● OPDRACHT 1
Welk deel van de hedendaagse beeldende kunst noemt het tekstfragment over kunst en politiek waardeloos?
● OPDRACHT 2
Ga verder met het tekstfragment over kunst en politiek, aansluitend op de laatste zin.

Niemand kan de kunstwereld claimen. Behalve kunstenaars in hun eigen werkgebied, hebben beoordelaars en bestuurders van kunstinstituties een bovengemiddelde vinger in de pap. Da’s verklaarbaar, maar ongelukkig. Het lijkt vanuit de PVV beredeneerd verstandig om te proberen deze scheefgroei door nieuw cultuurbeleid en cultuurpolitiek recht te zetten. Beter dan kunst en cultuur zelf, of de financiering ervan, af te wijzen.

Kunst ontspoort waar het pamflettisme, of nog erger partijpolitiek wordt. Of een economische investering. Kunst heeft een andere opdracht. Een politiek correcte mening heeft niet per definitie iets met kunst te maken en wordt er vaak mee verward. Zelfs met een officieel stempel van een festival of instituut. Van de hedendaagse beeldende kunst is 85% waardeloos, maar niemand weet welk deel. De meest platte installaties of films vinden publiek. Kunst die niet naar alle kanten en naar alle machtshebbers of geldschieters kritisch is, houdt op kunst te zijn. Kunst kruipt niet in het hol van de zittende macht.

De noodzaak dat kunst ergens over gaat behoeft weinig onderbouwing. De esthetische functie van uitingen die taalwetenschapper Roman Jakobson ooit omschreef schiet tekort als het blijft steken in een vorm. Het moet urgentie kennen. Maar zonder vorm gaat het evenmin.

Waarom ligt kunst in de politiek zo onder vuur? Grotere steden besteden miljoenen per jaar aan betaald voetbal waarvan men weet dat het bedrijfseconomisch niet te verantwoorden is. Maar er wordt nauwelijks een fundamentele discussie over gevoerd. Lokale bestuurders zijn bang voor de macht van de straat. Voor de stenen door de eigen ruit. Dan is weerloze kunst die actieve publieke steun mist makkelijker te plukken.

Het gebrek aan weerbaarheid valt kunst te verwijten. Kunst moet niet inbinden, maar zich juist versterken en frontaal opstellen tegenover alle maatschappelijke lafheid en gemakzucht. Kunst is de slijpsteen die de geesten scherpt en motiveert. Da’s tevens haar doodvonnis omdat kunst door de macht ingekapseld wordt om onschadelijk te worden gemaakt.

● AANGELEVERDE GEGEVENS
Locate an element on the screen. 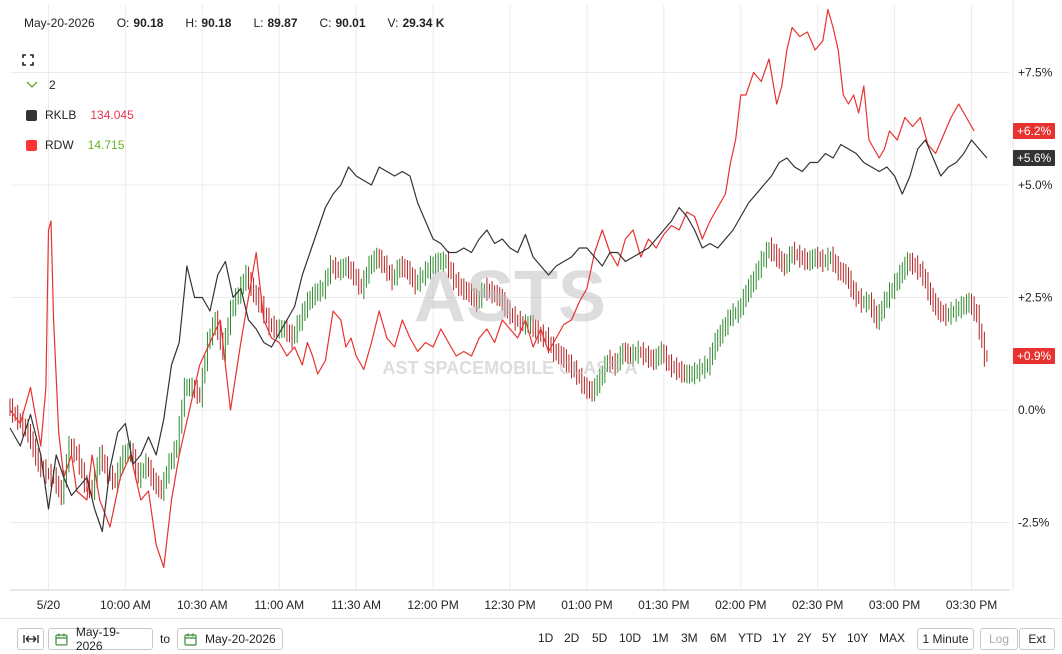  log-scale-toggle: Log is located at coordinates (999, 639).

--

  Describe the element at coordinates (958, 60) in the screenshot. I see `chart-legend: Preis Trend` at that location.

---

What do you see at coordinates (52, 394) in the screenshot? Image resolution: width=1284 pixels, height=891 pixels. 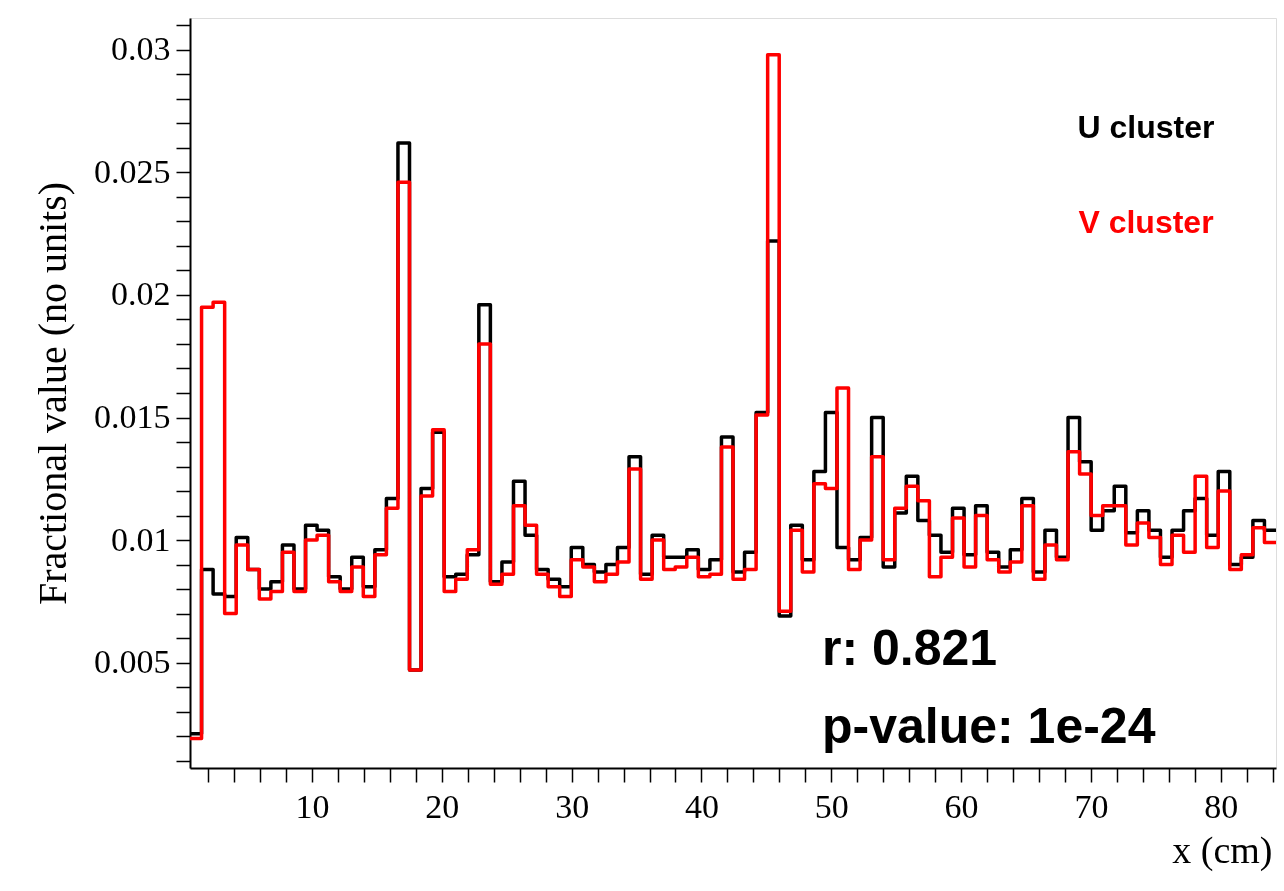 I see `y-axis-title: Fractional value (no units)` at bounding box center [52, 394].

● RESULTAAT 1
85%, maar volgens de tekst weet niemand welk deel.

● RESULTAAT 2
Troost is dat door eigen veerkracht kunst zich er nooit onder laat krijgen. Het heeft meer waarde dan de gemakkelijke mening van de politiek veronderstelt. Wachten is op betere tijden. Weg van de aandacht voor religie en politiek cliëntelisme. Als het dan toch niet ander kan, dan maar terug naar het burgerinitiatief. Op weg naar een nieuwe 19de eeuw.

Foto: Jan-Peter Balkenende tussen de medaillewinnaars van de Olympische Winterspelen 2010

Kunst zonder oren 1

Is kunst het kind van de rekening? Het lijkt erop. Met name hedendaagse kunst wordt slecht begrepen. Dat betreur ik als liefhebber van beeldende kunst, film, literatuur en muziek. Het is een proces van jaren dat het zover is gekomen. Het raakt me recht in het hart. Kunst heeft geen reputatie, heeft geen oren zoals men zegt. In een serie van drie ga ik er op in.

Steden als Utrecht kenden nog in de jaren ’70 en ’80 (vdve) PvdA-wethouders van cultuur die op de bres stonden voor kunst. Die de gemeentelijke kunstinstellingen altijd het voordeel van de twijfel gunden. Befaamde ouderwetse sociaal-democraten in de lijn van Monne de Miranda en Henri Polak die vanuit hun eigen opvoeding en het voorbeeld van William Morris wisten dat kunst meer was dan kunst alleen.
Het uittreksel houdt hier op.